• [Exercise instructions] Please state the number of lines in the listing that contain the word "agent", and nothing else.

• [Source records]

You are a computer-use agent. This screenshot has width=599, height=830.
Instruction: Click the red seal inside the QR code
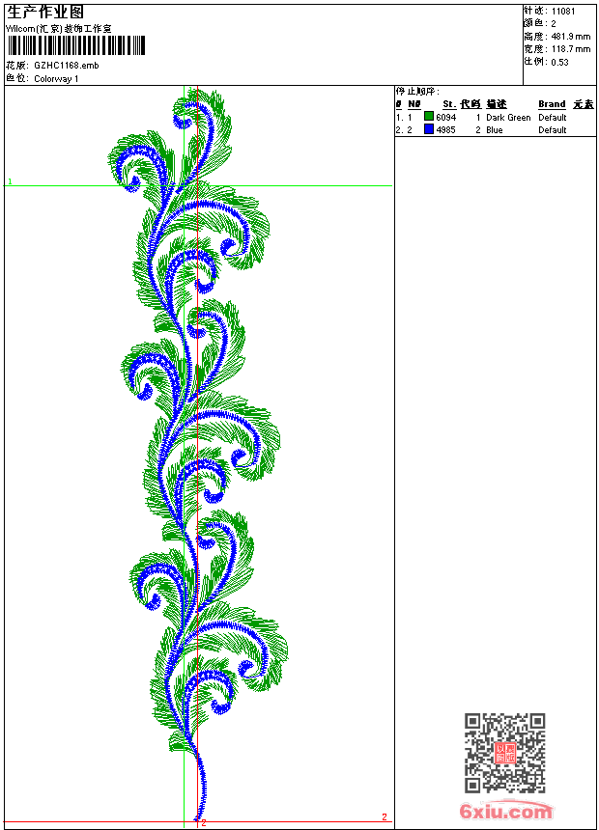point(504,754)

---

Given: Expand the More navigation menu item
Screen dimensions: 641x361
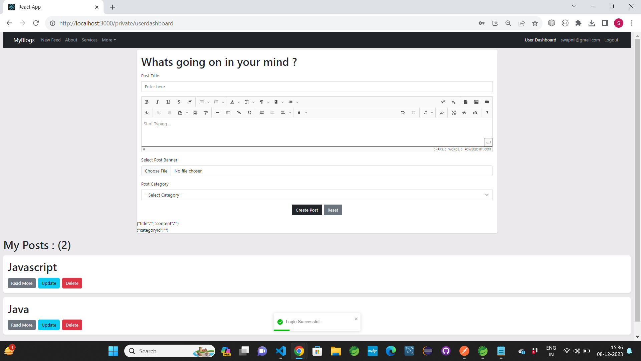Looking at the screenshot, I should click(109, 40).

==

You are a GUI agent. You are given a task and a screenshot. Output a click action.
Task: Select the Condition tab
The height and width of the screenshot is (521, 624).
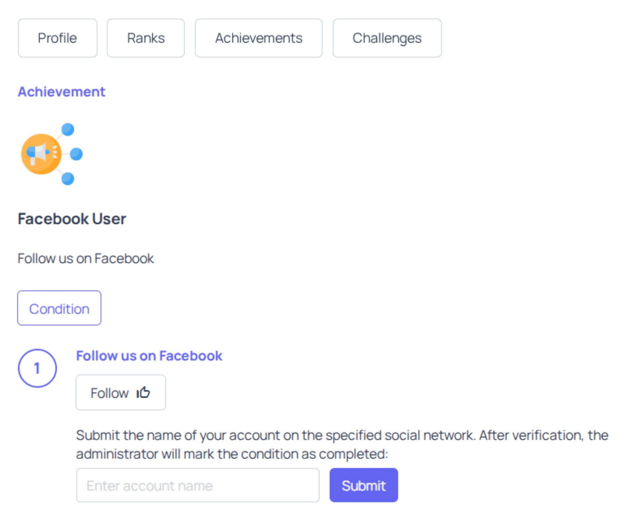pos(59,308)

• [Completed exercise] 2